Music of the Bible Revealed
Music of the Bible Revealed was her magnum opus; a massive work covering the entire Hebrew Bible, decoding the cantillation marks (as musical notes which support the syntax and meaning of the words) of its 24 books, to music.

Study
Vantoura argues that the accentual system preserved in the Masoretic Text was originally a method of recording hand signals ("chironomy") by which temple musicians were directed in the performance of music.

Noticing the marks in the version of the Hebrew Bible she used to read, Vantoura affirmed she had read in an unnamed encyclopedia that these signs of cantillation dated back to antiquity and that their real musical meaning was lost. This, she said, triggered her curiosity. Working step by step, she made the assumption it was significant that the sublinear signs were never absent from the text, while entire verses are totally lacking supralinear signs. In her opinion it had to mean that the sublinear signs had to be "more important" than the supralinear ones. This conclusion formed the basis of her conjectures. She focused on the prose te'amim system only. That system comprises 8 sublinear signs. She made the hypothesis that it corresponded to the eight degrees of a musical scale, particularly of a tonal scale, (the diatonic scale - C, D, E, etc. - being the oldest). In her mind that was supported by the nearly systematic writing of a vertical sign at the end of each verse. This sign, she assumed, could work like an end note, and could be used to indicate the main note (tonic) of a scale. As she worked with each verse she became convinced that the notes of her transcription formed coherent melodies and not random sounds. By comparing individual verses she then compiled tables of concordant sequences. Analyzing the shapes of signs, she finally assigned conjectural values to the 8 sublinear signs of the prose system, suggesting that they are the 8 notes of a scale.

Some musicologists view as unlikely her hypothesis that the signs represent the degrees of a scale. It is asserted that what seems to be her method is flawed. (I.e., in the eyes of some critics, her method appears to assign the values of the signs arbitrarily, based only on a subjective assessment of the musical quality of the melody that a given assignment produces.) Nevertheless, her reconstruction of these notations allowed her to perform around the world the haunting, beautiful and spiritually uplifting music thus "recovered".

The work to pursue this conjectural decipherment and to justify its methodology and assumptions has been carried on since her death by her students and associates Gilles Tiar and John H. Wheeler (Johanan Rakkav on the net) who had some success in spreading her theories.

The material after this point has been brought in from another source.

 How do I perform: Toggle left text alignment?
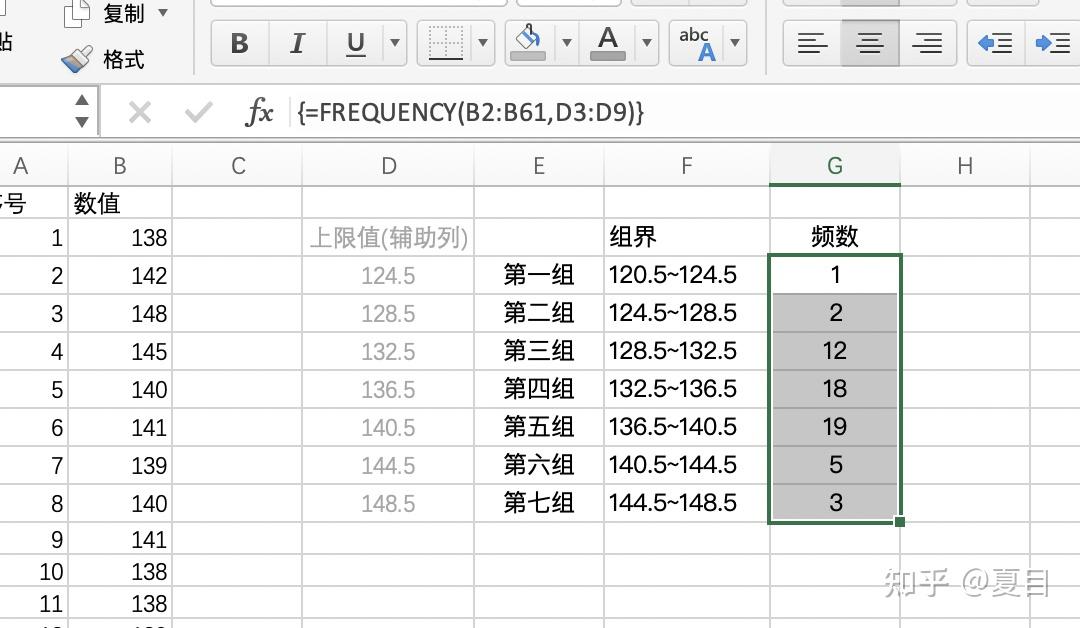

In 1978 the Institut de France awarded the second edition of Haik-Vantoura's French book the Prix Bernier, its highest award. Encyclopaedia Universalis, a French online encyclopedia, presents her work as a firmly scientifically established conclusion.  Some musicians have also produced recorded music based on her alleged decipherment, more particularly the French harp player Esther Lamandier. Haik-Vantoura's work has been rejected by some researchers as based on Western preconceptions and subjective assignments, coupled with historical misunderstandings. However author David C. Mitchell has defended it, noting that it agrees closely with the best remaining fragments of ancient psalmody.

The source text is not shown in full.